Extract to read:
····················

When I wrote about fallen fintech mortgage lender Sindeo a few weeks ago, it was to share lessons learned about a fellow competitor who was struggling in a very tough business. Now that they’ve been revived after one of their investors acquired them this week, I want to highlight an unspoken lesson from that piece because it might be the most important lesson of all:
Never disparage a supposed enemy because you never know when you’ll need a friend.
Most tend to kick their competitors when they’re down, and the mortgage/fintech space is no exception. I got so many half-thought notes and comments from around the industry when Sindeo’s news first broke:
-One less to worry about.
-Turns out fintech really is just a marketing gimmick!
And on, and on. That’s why I used that event as context to really examine what’s going on in fintech and consumer/mortgage lending overall, because people don’t always make these comments maliciously, it’s just their competitive nature takes over. But I simply don’t think that way, and I will always make the effort to respond to hot topics like this properly.
With that said, I want to address a new question I’ve been asked repeatedly since Sindeo was acquired and revived by its investor Renren this week:
Will SoFi now end up buying Sindeo?
The question is rooted in the fact that Renren invests in both Sindeo and SoFi, and neither has put up industry-moving mortgage volume yet–Sindeo’s volume is undisclosed but they don’t show up on any rankings, and SoFi says its mortgage volume since inception is $1.3b (they were founded in 2011 and started doing mortgages in Fall 2015), which also doesn’t place the firm on any meaningful rankings, though some of their individual loan officers did show in 2016 Scotsman rankings.
According to Renren, they already had a 13.1% equity stake in Sindeo before this latest deal for which terms aren’t disclosed yet, and they’d previously invested $242.1 million in SoFi preferred shares, and recently sold 14.1% of those shares at a $91.9m profit and retain the rest of their stake. They also buy loans from SoFi.
So there’s the perspective on each firm’s mortgage volume, and the context of this shared investor. The rest is pure speculation, and with that qualifier, here’s my answer to the question:
I think SoFi won’t buy Sindeo for 3 reasons:
1. Renren doesn’t have that kind of influence over SoFi because, even with an initial investment of $242.1 million, they’re not one of the lead investors. Conversely, even before the Sindeo acquisition, their financials repeatedly said they “exercise significant influence over Sindeo, Inc.” Now that they’ve acquired the firm, they may at some point want to sell it, but SoFi doesn’t seem to be the best investor (see #2).

····················

Extracted entries:
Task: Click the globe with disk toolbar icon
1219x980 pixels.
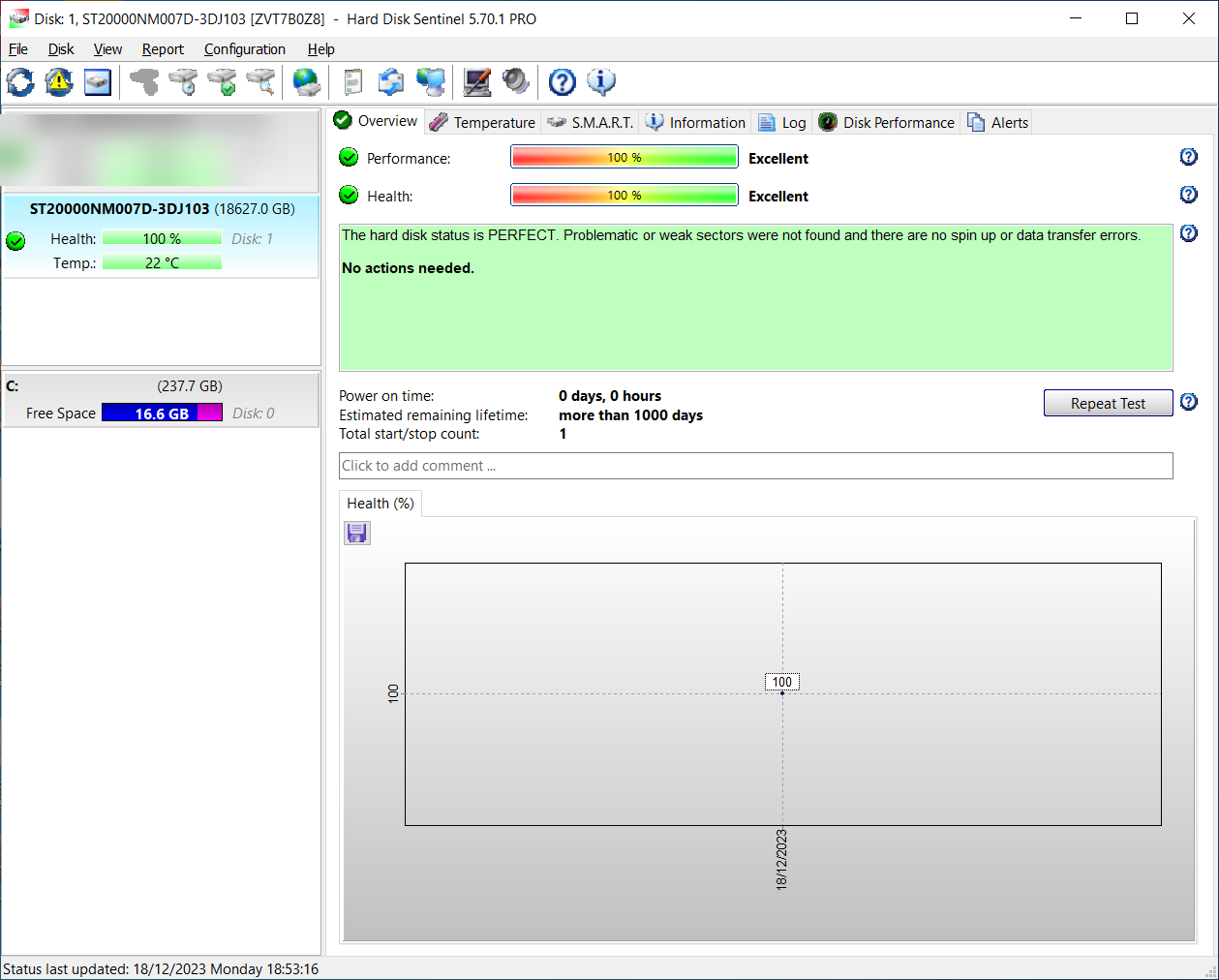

····················

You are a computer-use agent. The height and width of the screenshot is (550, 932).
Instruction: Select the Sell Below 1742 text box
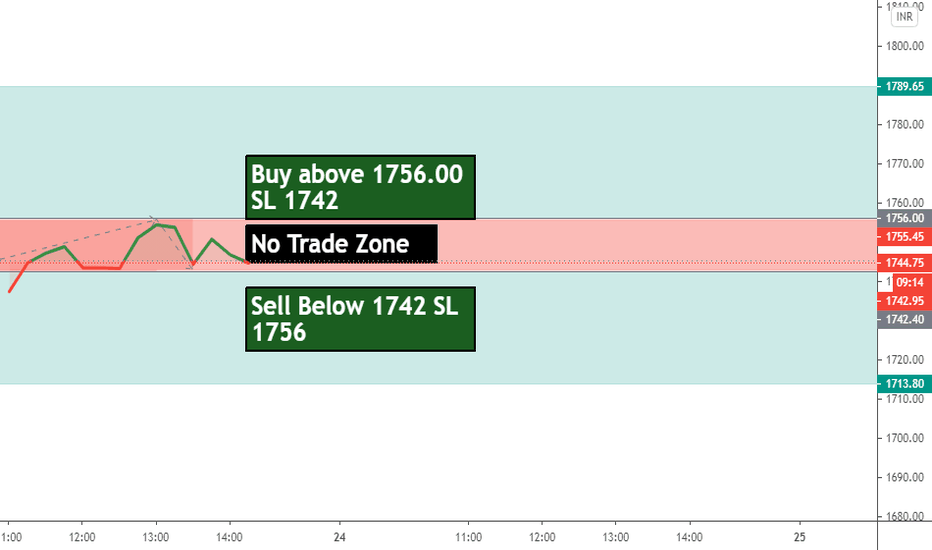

····················

Exercise:
From the Sindeo article, copy word for word the passage starting with "When I wrote" and going on through "to worry about.".

Worked solution:
When I wrote about fallen fintech mortgage lender Sindeo a few weeks ago, it was to share lessons learned about a fellow competitor who was struggling in a very tough business. Now that they’ve been revived after one of their investors acquired them this week, I want to highlight an unspoken lesson from that piece because it might be the most important lesson of all:
Never disparage a supposed enemy because you never know when you’ll need a friend.
Most tend to kick their competitors when they’re down, and the mortgage/fintech space is no exception. I got so many half-thought notes and comments from around the industry when Sindeo’s news first broke:
-One less to worry about.